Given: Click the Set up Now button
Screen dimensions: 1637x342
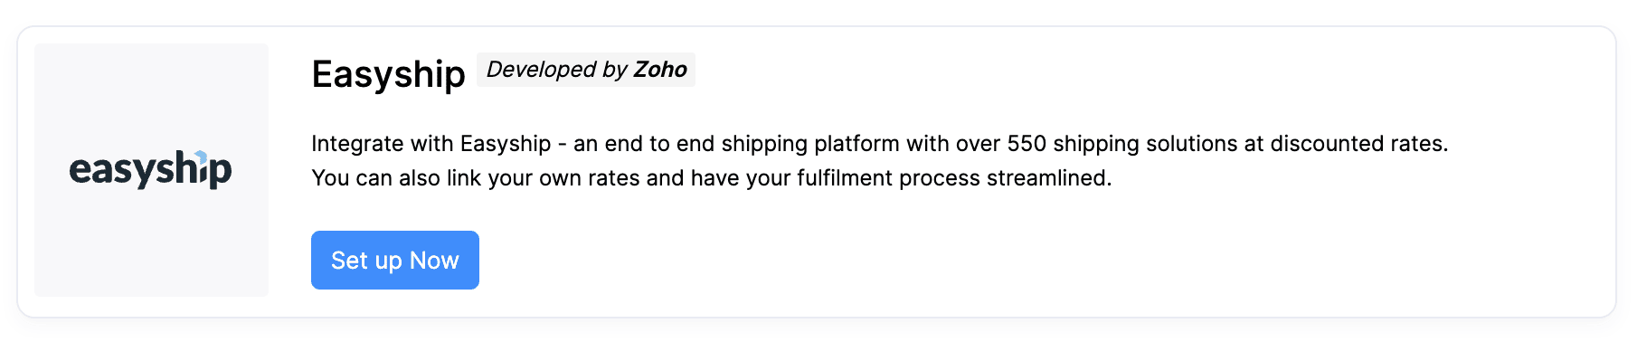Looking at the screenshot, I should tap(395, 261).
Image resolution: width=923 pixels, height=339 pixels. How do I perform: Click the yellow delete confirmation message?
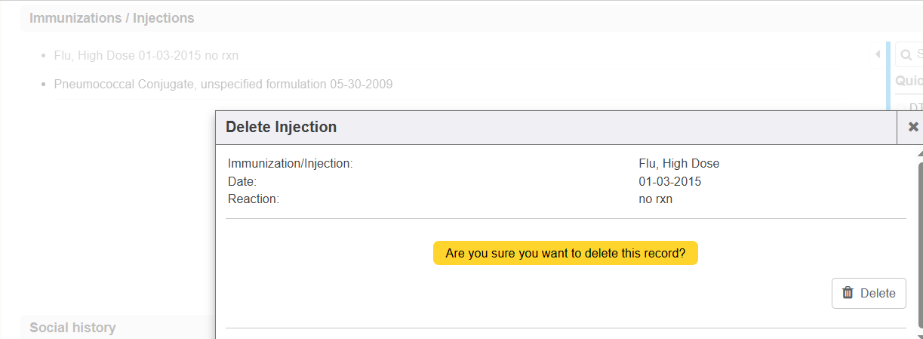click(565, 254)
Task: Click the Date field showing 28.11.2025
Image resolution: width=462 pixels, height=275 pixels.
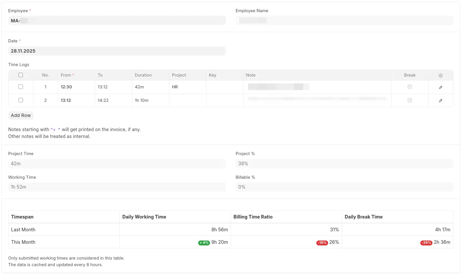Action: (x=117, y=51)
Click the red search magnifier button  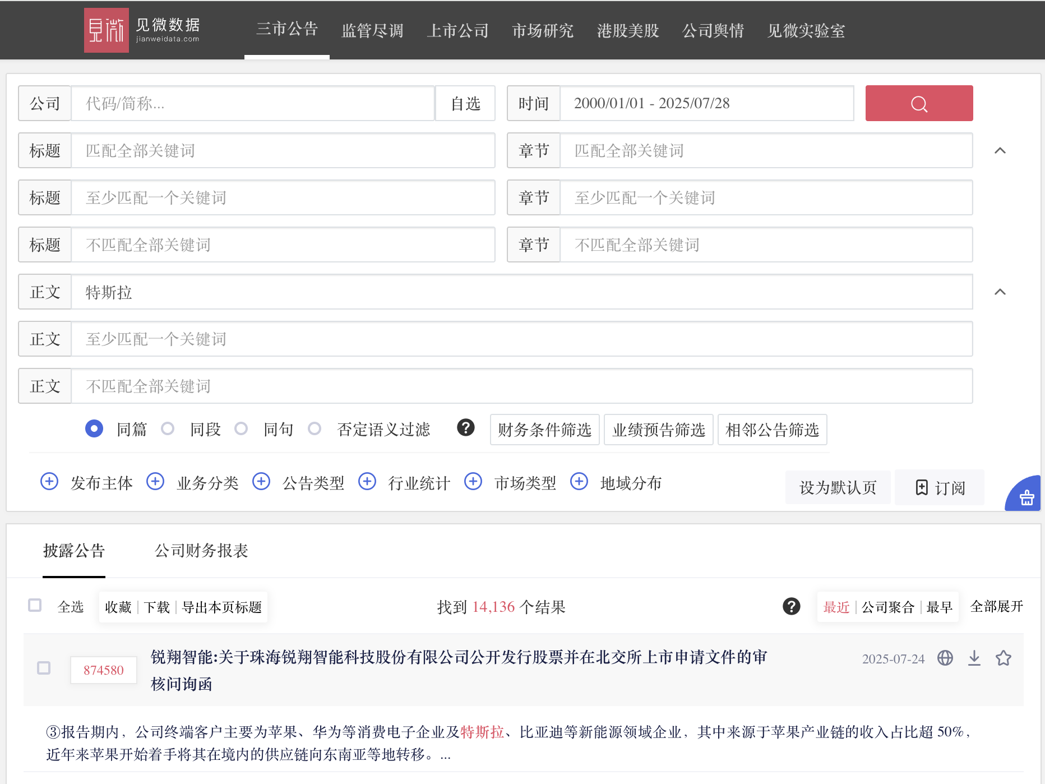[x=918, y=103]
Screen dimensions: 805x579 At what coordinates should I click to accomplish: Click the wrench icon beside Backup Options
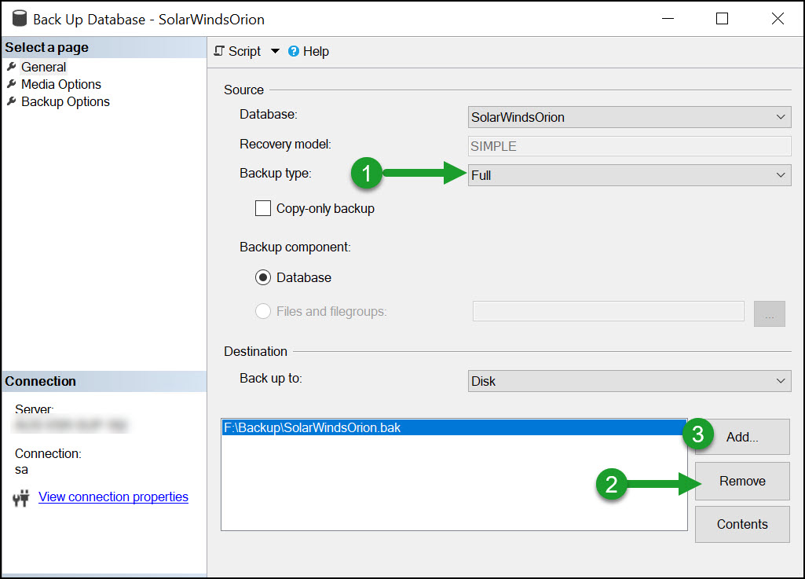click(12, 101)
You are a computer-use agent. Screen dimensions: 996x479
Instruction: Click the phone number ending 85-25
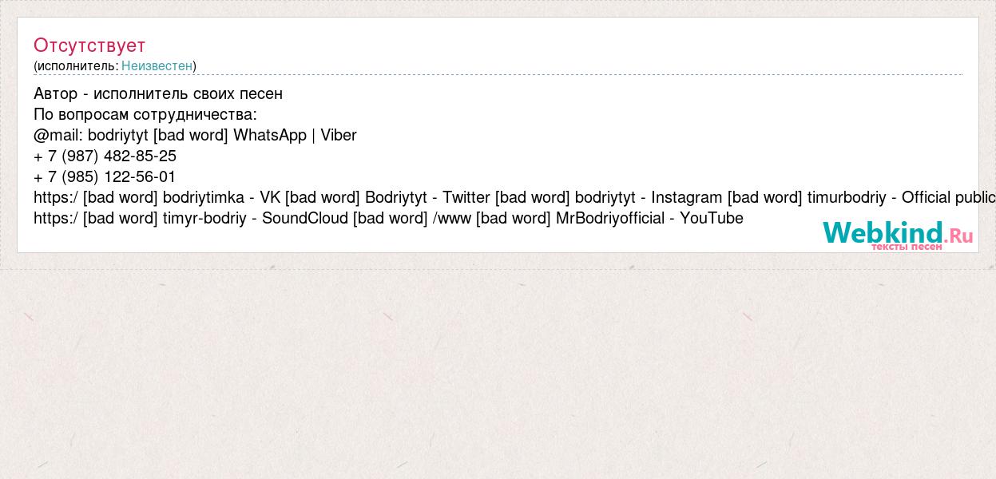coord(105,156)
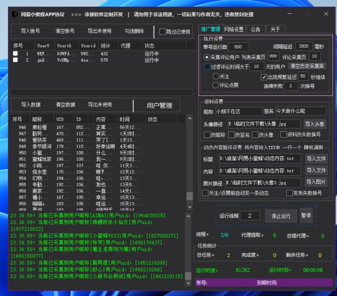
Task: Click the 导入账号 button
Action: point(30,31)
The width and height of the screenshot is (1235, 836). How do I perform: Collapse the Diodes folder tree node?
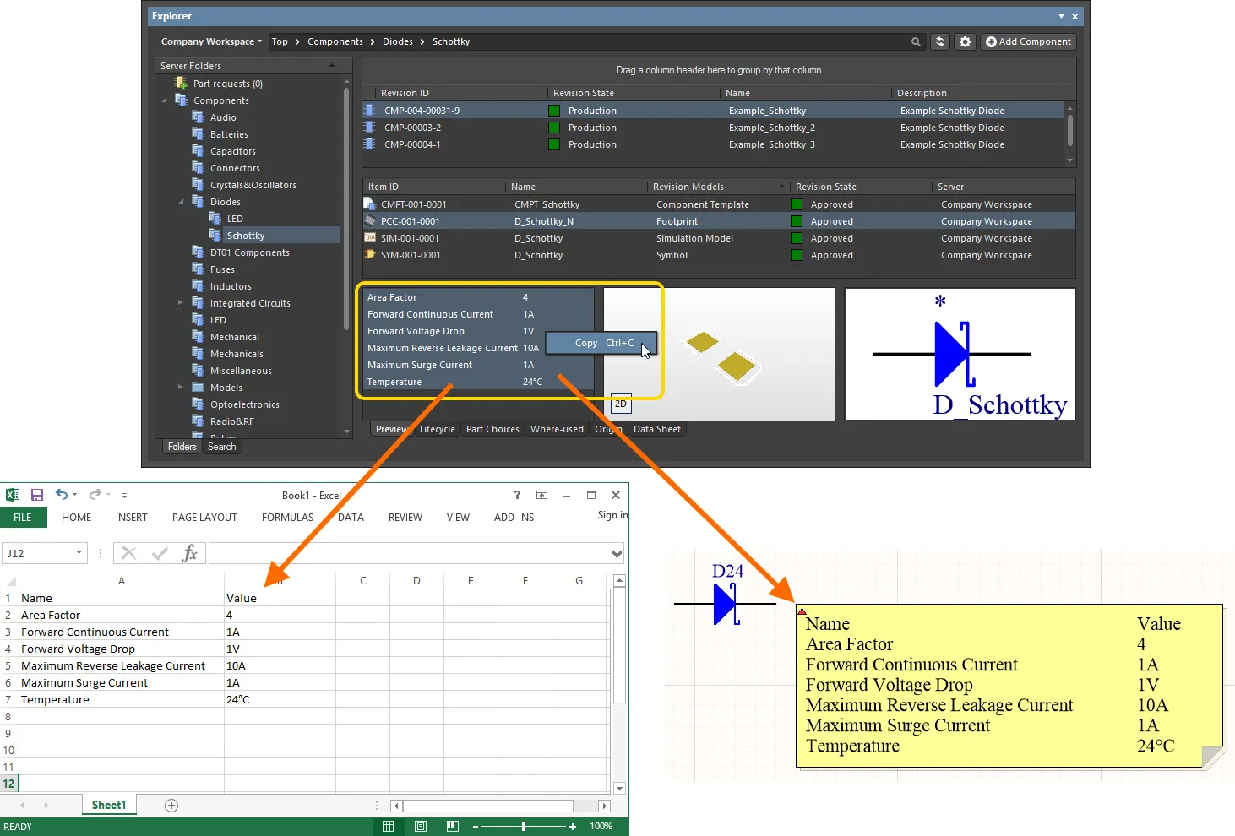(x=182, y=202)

::::::

*Your task*
In the entries above, find the line containing "The width and". Transcribe it and every later line to the end, exactly, and leave out the pictures.

*Answer to the exercise*
The width and height of the screenshot is (1235, 836). How do I perform: Collapse the Diodes folder tree node?
(x=182, y=202)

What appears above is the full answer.